▶ What is expected
Find the line containing "Click the letter C option circle" in the entries below. Restate it and each line after it, word for word, up to and including the line containing "Given: Click the return flight airplane icon".

▶ Supplied material
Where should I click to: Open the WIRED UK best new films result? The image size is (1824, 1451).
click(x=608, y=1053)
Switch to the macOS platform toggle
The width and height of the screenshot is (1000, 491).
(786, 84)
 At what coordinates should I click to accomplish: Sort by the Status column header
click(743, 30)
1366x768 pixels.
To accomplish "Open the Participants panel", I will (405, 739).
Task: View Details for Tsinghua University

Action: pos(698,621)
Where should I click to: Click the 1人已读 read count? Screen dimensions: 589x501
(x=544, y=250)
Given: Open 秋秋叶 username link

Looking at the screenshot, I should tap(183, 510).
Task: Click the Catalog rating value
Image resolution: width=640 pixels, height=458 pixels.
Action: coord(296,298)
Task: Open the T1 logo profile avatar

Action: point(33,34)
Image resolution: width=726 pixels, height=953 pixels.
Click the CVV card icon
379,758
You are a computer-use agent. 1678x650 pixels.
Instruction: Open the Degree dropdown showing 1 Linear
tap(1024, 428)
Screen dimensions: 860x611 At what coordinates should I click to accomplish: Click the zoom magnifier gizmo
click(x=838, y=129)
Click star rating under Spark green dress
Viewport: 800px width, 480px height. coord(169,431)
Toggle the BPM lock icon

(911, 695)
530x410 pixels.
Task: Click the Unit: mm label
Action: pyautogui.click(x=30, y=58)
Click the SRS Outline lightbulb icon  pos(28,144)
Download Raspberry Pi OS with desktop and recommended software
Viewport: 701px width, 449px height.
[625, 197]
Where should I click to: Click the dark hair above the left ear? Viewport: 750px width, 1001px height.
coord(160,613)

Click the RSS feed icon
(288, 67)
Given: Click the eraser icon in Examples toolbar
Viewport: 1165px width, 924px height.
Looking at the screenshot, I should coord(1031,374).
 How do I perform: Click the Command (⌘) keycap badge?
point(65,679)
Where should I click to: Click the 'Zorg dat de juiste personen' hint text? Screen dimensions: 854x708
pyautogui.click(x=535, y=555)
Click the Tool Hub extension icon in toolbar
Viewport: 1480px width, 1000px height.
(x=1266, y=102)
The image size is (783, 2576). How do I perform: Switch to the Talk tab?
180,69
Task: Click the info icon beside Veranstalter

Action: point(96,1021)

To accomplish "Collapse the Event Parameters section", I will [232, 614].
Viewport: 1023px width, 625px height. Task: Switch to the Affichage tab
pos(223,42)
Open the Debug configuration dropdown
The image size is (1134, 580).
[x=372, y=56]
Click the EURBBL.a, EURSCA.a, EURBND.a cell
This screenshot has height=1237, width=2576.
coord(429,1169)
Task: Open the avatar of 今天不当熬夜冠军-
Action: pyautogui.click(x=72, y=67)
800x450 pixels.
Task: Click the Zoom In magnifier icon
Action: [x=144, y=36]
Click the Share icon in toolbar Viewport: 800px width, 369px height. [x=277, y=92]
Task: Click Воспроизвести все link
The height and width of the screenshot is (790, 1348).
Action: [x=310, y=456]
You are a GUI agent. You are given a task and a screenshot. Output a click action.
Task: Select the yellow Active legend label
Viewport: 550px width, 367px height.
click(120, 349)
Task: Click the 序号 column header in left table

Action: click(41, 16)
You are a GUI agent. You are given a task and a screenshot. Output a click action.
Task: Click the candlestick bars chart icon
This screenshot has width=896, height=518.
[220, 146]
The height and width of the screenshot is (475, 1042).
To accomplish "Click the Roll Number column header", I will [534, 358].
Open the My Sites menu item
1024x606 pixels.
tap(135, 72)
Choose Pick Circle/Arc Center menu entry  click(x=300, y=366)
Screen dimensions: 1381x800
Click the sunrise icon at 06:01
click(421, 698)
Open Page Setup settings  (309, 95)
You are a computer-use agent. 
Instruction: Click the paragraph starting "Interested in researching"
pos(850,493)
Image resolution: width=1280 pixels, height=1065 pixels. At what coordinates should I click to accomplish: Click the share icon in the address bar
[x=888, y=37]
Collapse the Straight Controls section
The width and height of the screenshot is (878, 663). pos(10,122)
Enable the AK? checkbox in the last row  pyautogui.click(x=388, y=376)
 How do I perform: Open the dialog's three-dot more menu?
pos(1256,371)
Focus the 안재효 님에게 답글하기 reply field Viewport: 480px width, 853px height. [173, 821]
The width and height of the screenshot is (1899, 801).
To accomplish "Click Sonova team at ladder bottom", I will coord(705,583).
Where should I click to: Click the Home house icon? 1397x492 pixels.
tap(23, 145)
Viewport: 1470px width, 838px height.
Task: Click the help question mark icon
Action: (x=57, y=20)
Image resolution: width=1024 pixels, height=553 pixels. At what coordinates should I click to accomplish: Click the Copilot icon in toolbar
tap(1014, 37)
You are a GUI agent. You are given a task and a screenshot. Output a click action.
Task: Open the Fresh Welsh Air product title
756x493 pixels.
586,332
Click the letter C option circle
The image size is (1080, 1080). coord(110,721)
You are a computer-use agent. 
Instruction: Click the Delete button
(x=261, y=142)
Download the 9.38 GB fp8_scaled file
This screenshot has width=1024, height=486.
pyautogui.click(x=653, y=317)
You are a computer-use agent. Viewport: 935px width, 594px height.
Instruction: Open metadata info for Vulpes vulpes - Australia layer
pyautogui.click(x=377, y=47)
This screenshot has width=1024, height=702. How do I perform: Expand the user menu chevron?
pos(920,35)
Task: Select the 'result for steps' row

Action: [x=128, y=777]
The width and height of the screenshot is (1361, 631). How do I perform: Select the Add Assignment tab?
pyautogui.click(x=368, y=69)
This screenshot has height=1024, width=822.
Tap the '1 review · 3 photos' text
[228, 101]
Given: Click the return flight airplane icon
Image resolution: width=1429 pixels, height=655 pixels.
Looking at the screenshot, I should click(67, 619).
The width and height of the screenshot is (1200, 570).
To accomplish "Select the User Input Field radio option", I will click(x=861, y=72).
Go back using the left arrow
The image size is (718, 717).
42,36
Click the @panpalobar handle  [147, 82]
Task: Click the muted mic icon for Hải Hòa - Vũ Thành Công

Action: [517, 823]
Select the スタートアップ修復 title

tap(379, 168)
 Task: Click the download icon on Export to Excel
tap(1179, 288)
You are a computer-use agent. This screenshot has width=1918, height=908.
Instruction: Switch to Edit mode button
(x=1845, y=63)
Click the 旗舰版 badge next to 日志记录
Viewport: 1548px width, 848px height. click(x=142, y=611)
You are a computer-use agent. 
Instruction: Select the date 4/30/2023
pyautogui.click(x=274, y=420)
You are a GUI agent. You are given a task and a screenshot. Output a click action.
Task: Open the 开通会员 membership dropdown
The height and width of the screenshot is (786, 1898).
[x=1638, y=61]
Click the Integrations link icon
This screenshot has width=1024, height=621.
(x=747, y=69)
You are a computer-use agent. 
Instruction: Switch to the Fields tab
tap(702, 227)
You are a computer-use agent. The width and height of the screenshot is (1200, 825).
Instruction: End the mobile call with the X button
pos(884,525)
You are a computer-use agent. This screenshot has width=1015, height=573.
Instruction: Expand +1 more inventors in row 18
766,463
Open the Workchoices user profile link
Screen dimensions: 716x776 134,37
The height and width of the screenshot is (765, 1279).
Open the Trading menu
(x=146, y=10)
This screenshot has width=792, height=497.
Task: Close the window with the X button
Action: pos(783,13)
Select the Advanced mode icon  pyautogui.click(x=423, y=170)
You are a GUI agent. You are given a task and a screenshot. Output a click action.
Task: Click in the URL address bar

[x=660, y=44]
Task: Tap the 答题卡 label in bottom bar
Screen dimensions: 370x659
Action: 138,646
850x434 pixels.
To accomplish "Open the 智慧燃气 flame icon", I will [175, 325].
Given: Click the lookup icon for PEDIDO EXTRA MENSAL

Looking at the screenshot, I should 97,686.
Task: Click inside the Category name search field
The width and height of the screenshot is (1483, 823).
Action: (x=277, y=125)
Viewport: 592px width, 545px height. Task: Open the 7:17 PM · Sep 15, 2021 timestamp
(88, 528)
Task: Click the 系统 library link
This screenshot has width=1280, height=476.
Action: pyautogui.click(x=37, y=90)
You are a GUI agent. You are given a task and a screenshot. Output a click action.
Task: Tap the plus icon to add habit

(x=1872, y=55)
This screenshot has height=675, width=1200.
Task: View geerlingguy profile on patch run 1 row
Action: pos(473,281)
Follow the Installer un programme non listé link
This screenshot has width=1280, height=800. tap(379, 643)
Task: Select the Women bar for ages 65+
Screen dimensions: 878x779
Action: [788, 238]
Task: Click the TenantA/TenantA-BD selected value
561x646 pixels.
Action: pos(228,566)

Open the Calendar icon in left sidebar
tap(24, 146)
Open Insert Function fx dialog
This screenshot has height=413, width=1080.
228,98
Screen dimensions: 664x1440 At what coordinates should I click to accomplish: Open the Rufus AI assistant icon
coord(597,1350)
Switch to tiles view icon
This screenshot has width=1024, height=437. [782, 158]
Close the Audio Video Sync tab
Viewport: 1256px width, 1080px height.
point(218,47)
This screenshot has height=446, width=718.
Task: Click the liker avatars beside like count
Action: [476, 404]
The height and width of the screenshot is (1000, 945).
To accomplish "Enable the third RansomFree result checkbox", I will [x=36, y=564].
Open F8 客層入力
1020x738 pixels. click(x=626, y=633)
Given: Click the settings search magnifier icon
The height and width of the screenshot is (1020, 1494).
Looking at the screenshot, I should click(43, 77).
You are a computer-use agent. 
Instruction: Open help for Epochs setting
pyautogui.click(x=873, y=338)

▶ Answer
Click the letter C option circle
The image size is (1080, 1080). coord(110,721)
You are a computer-use agent. 
Instruction: Click the Delete button
(x=261, y=142)
Download the 9.38 GB fp8_scaled file
This screenshot has width=1024, height=486.
pyautogui.click(x=653, y=317)
You are a computer-use agent. Viewport: 935px width, 594px height.
Instruction: Open metadata info for Vulpes vulpes - Australia layer
pyautogui.click(x=377, y=47)
This screenshot has width=1024, height=702. How do I perform: Expand the user menu chevron?
pos(920,35)
Task: Select the 'result for steps' row

Action: [x=128, y=777]
The width and height of the screenshot is (1361, 631). How do I perform: Select the Add Assignment tab?
pyautogui.click(x=368, y=69)
This screenshot has height=1024, width=822.
Tap the '1 review · 3 photos' text
[228, 101]
Given: Click the return flight airplane icon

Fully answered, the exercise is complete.